### WHAT YOU SHOULD DO
Please rewrite the records below as a JSON list of strings with one string per line, leaving out blank lines and including only everything from the line containing "Click the year" down to the line containing "click(408, 95)", both ends included.

Entries drawn from a collection
START

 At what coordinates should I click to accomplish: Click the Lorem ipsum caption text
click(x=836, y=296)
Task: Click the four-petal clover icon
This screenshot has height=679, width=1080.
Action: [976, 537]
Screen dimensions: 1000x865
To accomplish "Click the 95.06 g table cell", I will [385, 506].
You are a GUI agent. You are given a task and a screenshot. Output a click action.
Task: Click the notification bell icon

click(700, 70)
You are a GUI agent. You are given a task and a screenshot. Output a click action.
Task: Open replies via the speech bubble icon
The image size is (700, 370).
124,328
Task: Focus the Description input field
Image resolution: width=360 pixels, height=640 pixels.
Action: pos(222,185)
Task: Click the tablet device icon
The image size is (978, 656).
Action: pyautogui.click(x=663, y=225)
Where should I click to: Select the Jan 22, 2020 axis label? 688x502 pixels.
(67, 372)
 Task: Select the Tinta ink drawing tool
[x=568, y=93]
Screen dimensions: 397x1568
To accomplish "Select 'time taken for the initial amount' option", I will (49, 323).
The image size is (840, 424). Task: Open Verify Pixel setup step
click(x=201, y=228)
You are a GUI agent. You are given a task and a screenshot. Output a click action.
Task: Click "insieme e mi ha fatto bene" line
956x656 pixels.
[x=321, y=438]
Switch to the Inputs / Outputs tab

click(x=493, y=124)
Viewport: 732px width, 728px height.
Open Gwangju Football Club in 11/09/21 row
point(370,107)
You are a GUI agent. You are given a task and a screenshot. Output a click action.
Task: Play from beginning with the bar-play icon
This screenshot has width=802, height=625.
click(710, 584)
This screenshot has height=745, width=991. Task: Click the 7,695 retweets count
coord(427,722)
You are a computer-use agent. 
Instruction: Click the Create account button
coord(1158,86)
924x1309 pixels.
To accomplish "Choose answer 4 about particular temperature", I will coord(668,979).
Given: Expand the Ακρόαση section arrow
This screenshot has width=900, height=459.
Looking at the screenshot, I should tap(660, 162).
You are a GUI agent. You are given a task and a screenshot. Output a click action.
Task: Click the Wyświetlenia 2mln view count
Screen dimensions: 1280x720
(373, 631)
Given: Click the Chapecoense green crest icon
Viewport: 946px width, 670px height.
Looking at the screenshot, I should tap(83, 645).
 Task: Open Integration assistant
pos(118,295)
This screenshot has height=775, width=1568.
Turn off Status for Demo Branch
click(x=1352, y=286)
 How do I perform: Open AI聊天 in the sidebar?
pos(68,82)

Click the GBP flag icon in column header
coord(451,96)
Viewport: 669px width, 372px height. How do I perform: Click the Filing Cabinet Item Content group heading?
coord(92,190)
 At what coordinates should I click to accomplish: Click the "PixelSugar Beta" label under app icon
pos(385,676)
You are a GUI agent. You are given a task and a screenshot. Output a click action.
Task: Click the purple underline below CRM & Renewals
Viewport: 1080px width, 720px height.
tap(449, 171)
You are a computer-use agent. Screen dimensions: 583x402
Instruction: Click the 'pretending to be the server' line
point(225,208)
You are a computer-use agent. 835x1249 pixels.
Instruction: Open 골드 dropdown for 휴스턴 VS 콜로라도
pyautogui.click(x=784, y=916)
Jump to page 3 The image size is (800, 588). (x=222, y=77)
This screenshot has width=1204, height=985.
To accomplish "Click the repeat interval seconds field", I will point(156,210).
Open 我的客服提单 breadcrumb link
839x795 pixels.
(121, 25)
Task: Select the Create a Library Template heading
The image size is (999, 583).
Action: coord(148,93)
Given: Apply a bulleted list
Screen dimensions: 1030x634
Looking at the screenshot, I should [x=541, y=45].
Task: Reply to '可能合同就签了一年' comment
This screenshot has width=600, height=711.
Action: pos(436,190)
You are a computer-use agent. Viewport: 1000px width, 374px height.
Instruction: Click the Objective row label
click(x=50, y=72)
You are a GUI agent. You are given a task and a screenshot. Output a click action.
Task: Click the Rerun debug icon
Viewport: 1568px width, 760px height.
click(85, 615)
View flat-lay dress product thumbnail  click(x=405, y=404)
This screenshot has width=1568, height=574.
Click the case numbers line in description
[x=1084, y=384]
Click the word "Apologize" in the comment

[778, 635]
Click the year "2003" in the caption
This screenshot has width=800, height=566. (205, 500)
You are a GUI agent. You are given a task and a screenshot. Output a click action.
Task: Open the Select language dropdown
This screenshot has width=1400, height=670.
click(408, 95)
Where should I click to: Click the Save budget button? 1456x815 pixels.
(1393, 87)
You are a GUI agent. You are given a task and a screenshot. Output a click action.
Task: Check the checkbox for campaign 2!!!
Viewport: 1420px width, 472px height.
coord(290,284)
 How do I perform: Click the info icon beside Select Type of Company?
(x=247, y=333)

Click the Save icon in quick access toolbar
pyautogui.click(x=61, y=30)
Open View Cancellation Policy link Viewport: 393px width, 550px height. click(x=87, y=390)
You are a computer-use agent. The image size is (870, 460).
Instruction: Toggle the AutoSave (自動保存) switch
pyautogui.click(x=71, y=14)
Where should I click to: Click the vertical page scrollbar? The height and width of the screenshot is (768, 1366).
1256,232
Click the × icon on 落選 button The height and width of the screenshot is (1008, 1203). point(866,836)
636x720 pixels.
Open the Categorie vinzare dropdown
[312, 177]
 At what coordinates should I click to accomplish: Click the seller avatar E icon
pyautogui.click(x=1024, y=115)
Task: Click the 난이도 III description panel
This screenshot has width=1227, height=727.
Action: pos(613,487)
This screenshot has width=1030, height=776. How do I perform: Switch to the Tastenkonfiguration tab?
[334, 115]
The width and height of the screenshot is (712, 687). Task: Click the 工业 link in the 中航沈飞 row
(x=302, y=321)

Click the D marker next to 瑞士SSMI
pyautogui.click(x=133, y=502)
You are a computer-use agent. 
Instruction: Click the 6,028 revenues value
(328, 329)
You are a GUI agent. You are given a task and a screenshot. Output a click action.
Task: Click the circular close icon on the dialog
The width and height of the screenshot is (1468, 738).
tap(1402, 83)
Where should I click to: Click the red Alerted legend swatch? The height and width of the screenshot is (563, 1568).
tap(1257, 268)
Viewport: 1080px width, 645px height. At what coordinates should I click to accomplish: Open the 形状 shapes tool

END

### FINAL RESULT
[
  "Click the year \"2003\" in the caption",
  "This screenshot has width=800, height=566. (205, 500)",
  "You are a GUI agent. You are given a task and a screenshot. Output a click action.",
  "Task: Open the Select language dropdown",
  "This screenshot has width=1400, height=670.",
  "click(408, 95)"
]